Could you set down exactly the lines of the data below, starting at the one that holds "Viewport: 1331px width, 700px" and ending at the one that holds "This screenshot has width=1456, height=832.", both included, and only those?

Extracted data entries
------------------------------
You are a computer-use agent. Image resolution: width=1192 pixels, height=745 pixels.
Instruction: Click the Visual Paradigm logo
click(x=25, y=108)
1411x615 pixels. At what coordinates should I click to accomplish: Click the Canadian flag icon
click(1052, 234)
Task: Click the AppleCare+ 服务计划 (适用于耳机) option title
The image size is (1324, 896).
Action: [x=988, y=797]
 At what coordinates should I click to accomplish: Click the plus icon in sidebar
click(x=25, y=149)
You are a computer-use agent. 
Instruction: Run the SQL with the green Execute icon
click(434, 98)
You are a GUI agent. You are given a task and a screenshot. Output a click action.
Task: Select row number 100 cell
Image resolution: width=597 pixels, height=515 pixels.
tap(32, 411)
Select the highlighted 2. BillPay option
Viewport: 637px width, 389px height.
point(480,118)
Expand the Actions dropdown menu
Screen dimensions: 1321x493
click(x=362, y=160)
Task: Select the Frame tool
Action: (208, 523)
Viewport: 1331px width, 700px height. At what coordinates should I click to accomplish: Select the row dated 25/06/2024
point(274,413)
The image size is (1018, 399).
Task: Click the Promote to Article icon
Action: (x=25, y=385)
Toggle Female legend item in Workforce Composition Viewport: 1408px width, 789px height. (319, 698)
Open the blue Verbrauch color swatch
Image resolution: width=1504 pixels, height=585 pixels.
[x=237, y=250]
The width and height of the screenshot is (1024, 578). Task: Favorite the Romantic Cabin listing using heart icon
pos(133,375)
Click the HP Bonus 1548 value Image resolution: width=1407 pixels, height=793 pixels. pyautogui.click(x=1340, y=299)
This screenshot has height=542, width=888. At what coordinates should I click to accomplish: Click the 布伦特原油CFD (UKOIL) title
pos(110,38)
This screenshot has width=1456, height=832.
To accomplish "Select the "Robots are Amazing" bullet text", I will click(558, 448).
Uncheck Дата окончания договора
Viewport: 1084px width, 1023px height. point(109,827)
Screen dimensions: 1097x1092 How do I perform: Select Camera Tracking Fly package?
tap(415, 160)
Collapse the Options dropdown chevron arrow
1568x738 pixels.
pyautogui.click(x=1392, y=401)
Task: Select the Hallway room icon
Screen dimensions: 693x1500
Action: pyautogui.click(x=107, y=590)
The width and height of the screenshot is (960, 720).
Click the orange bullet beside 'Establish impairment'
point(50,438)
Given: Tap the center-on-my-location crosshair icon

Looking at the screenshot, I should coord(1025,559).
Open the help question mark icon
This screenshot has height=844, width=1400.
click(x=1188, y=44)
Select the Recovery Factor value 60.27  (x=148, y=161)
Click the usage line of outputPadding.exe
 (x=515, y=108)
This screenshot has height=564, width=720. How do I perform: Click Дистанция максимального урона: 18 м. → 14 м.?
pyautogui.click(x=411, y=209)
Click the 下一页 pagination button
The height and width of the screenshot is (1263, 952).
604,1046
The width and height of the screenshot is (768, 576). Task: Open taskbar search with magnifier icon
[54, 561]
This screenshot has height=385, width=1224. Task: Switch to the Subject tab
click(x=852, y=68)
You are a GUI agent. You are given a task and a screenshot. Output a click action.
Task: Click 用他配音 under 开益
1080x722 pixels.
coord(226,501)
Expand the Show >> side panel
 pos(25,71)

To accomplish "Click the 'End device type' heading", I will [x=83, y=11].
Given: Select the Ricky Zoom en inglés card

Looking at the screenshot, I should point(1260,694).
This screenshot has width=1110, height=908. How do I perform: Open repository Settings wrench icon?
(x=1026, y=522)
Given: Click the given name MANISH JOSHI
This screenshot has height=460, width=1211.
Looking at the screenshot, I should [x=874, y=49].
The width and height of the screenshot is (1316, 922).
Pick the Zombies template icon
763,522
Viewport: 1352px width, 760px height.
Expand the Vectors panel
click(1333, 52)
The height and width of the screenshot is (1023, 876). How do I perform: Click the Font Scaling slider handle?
------------------------------
Solved exercise:
Viewport: 1331px width, 700px height. At what coordinates should I click to accomplish: Select the row dated 25/06/2024
point(274,413)
The image size is (1018, 399).
Task: Click the Promote to Article icon
Action: (x=25, y=385)
Toggle Female legend item in Workforce Composition Viewport: 1408px width, 789px height. (319, 698)
Open the blue Verbrauch color swatch
Image resolution: width=1504 pixels, height=585 pixels.
[x=237, y=250]
The width and height of the screenshot is (1024, 578). Task: Favorite the Romantic Cabin listing using heart icon
pos(133,375)
Click the HP Bonus 1548 value Image resolution: width=1407 pixels, height=793 pixels. pyautogui.click(x=1340, y=299)
This screenshot has height=542, width=888. At what coordinates should I click to accomplish: Click the 布伦特原油CFD (UKOIL) title
pos(110,38)
This screenshot has width=1456, height=832.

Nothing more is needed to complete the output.